• [Data]
____________
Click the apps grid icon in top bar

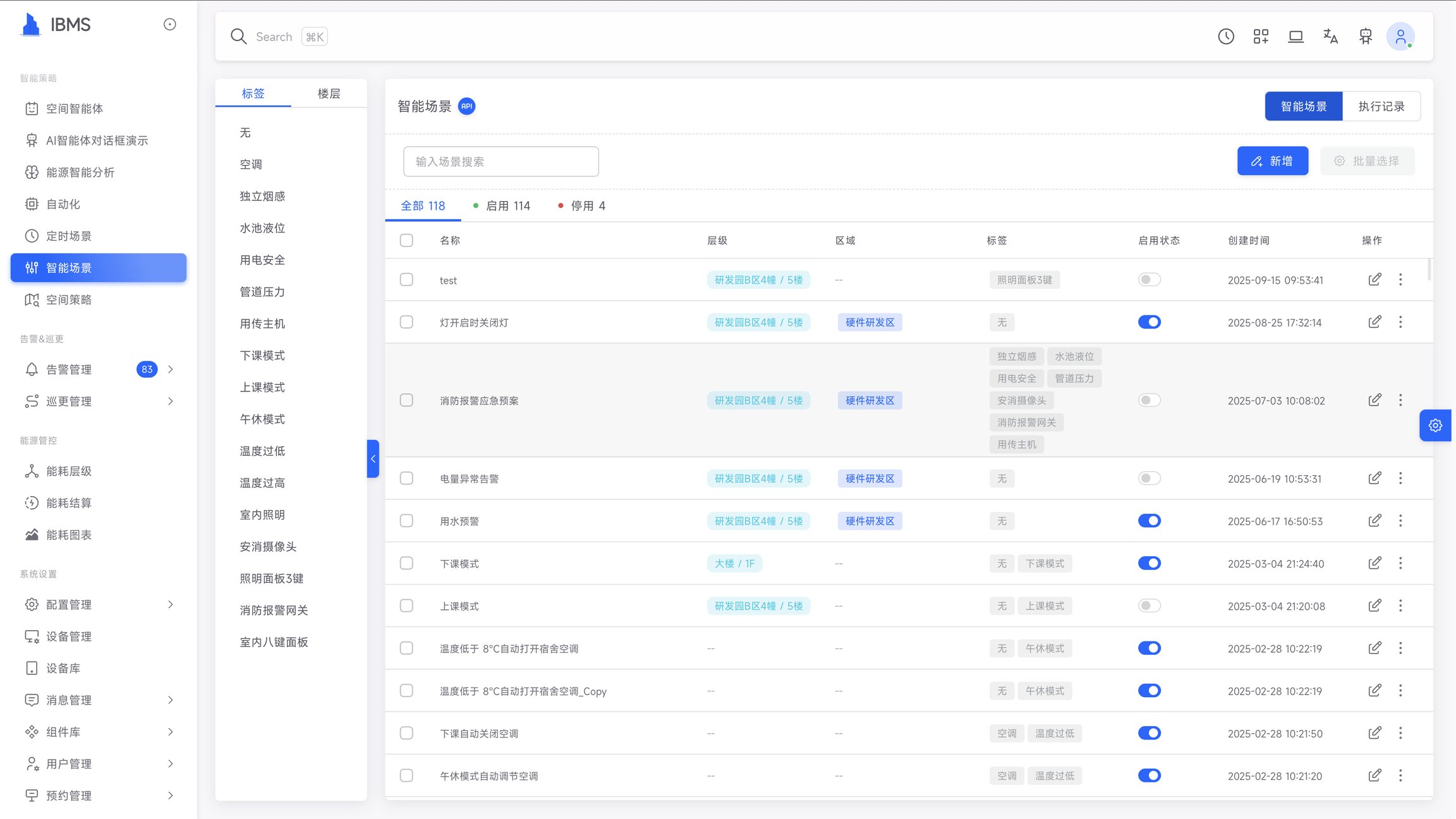(x=1261, y=37)
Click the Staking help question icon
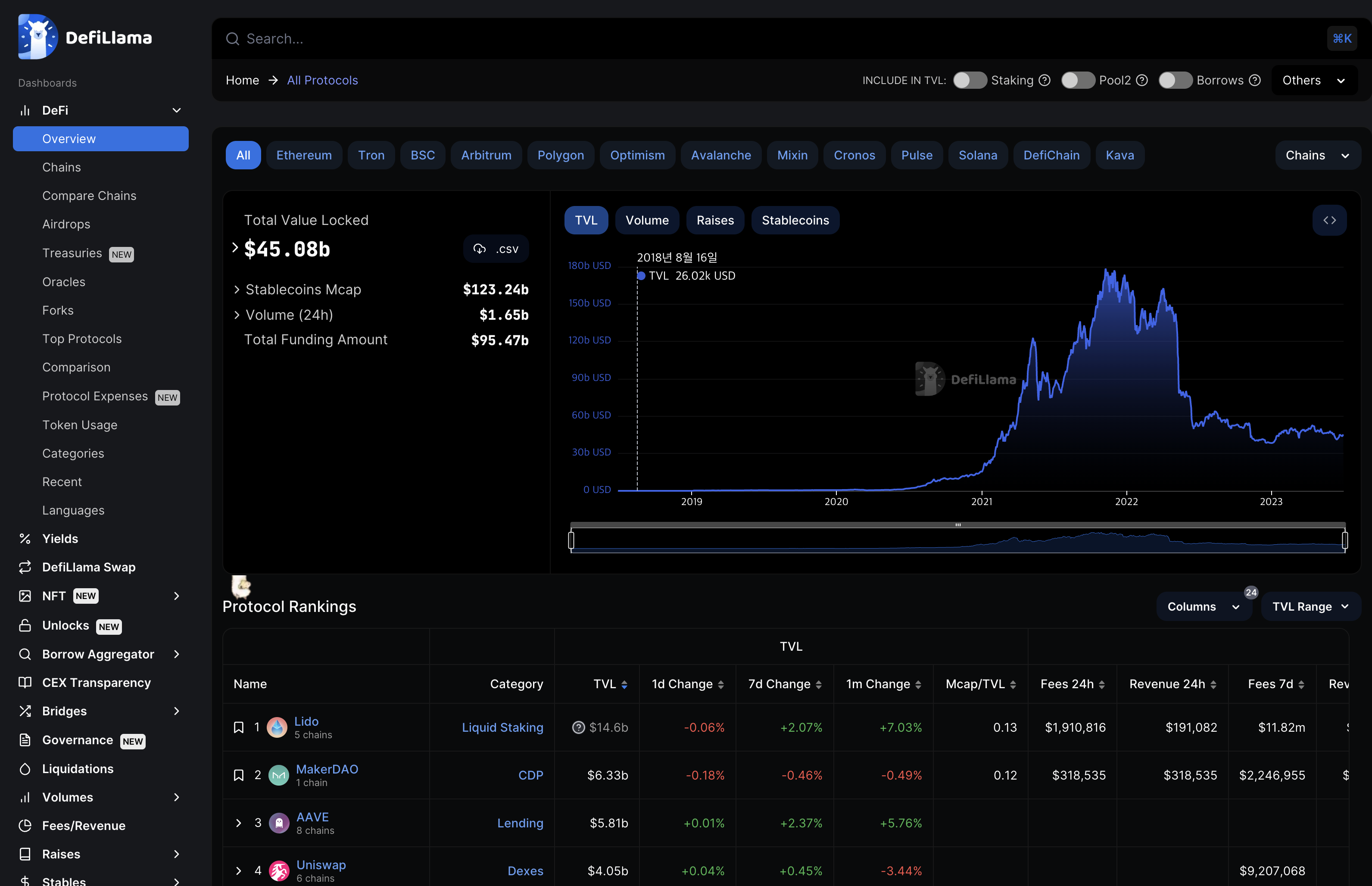The height and width of the screenshot is (886, 1372). pyautogui.click(x=1045, y=81)
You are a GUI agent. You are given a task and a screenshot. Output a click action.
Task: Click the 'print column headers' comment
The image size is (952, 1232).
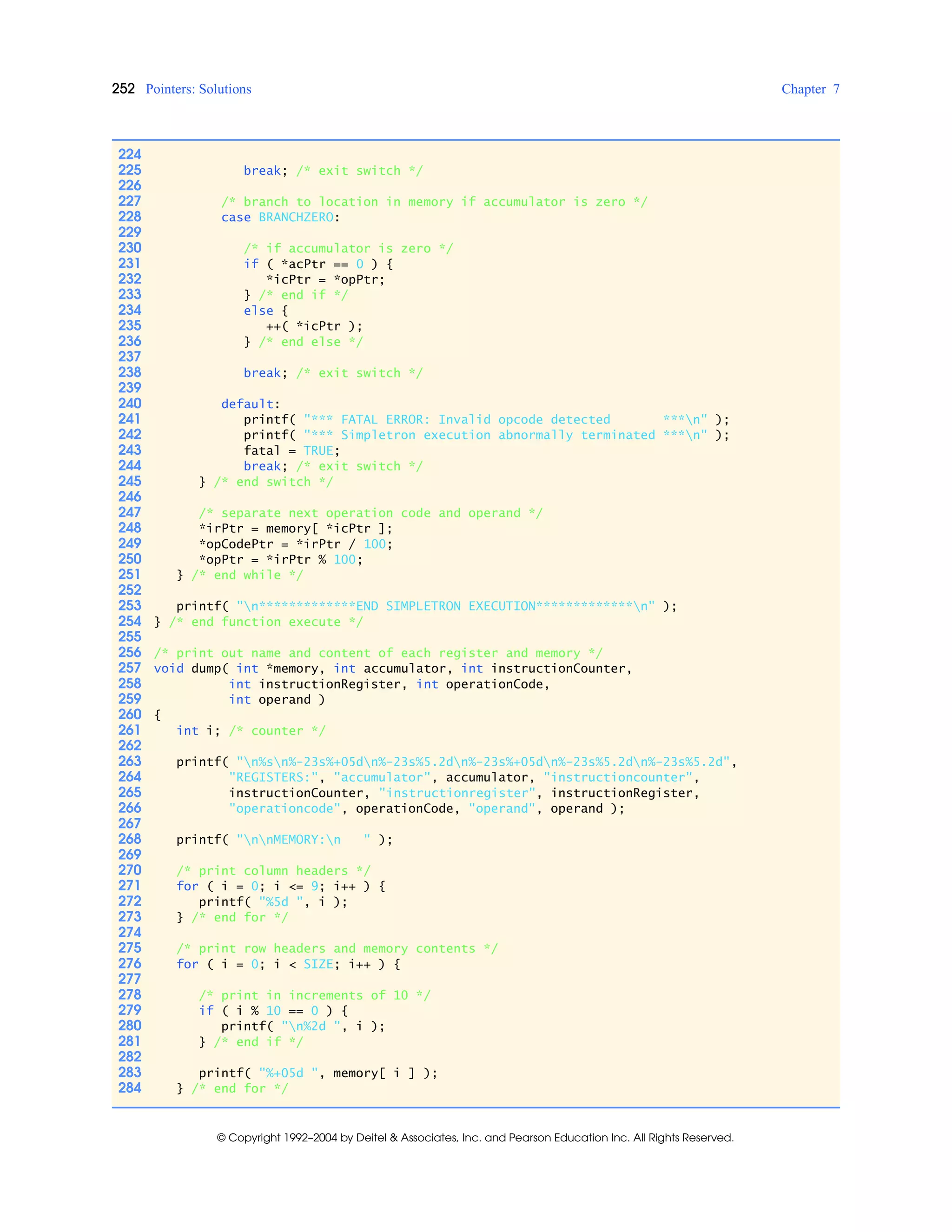pyautogui.click(x=273, y=870)
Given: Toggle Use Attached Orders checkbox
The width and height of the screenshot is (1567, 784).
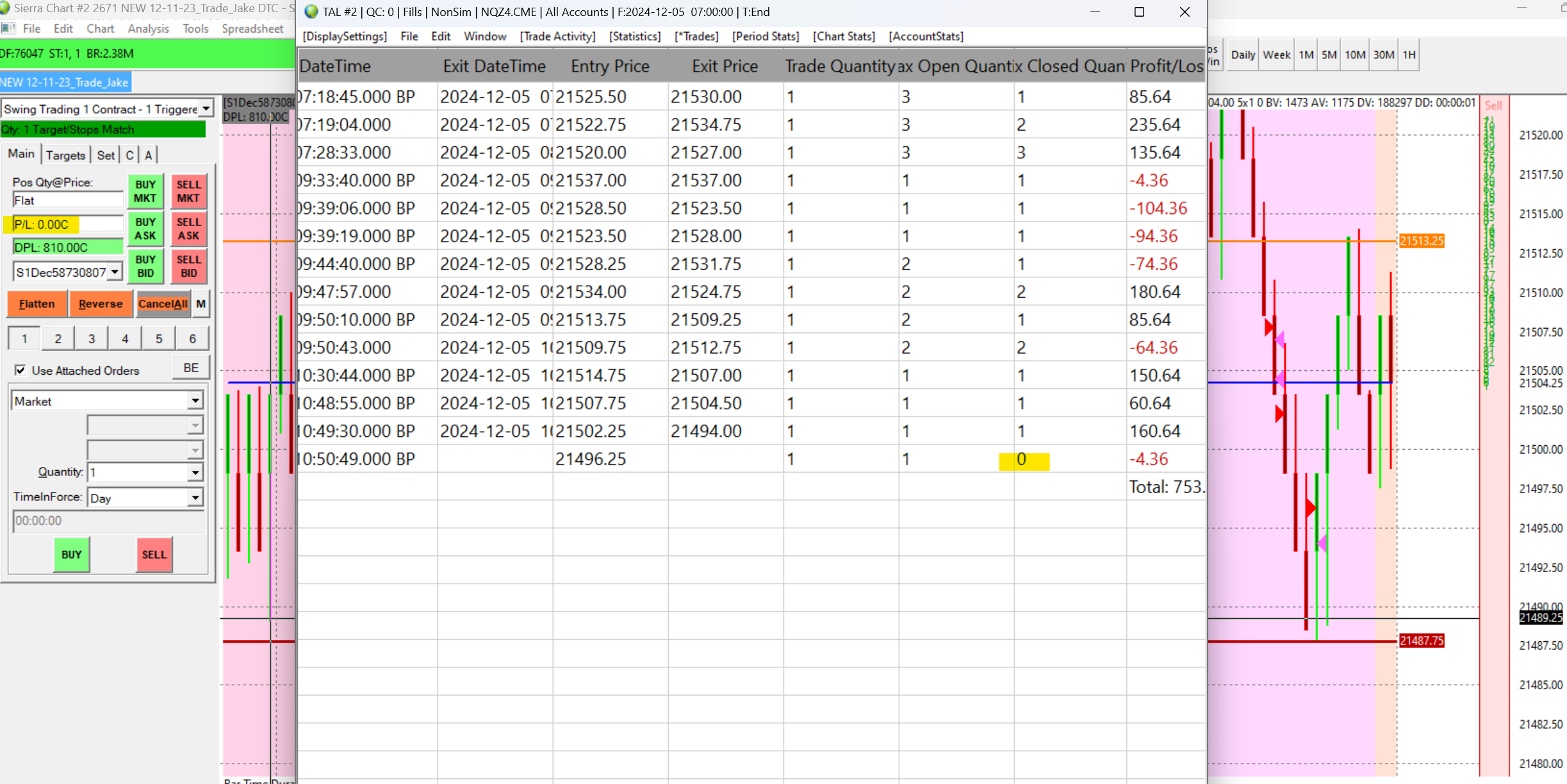Looking at the screenshot, I should click(x=21, y=370).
____________
• [Required work] A verbatim copy of every record above is required, with all pictures omitted.

• [Reply to the task]
Click the apps grid icon in top bar

(x=1261, y=37)
Click the Staking help question icon
The height and width of the screenshot is (886, 1372). pyautogui.click(x=1045, y=81)
You are a GUI agent. You are given a task and a screenshot. Output a click action.
Task: Click the 'print column headers' comment
The image size is (952, 1232).
pyautogui.click(x=273, y=870)
Given: Toggle Use Attached Orders checkbox
The width and height of the screenshot is (1567, 784).
Looking at the screenshot, I should click(x=21, y=370).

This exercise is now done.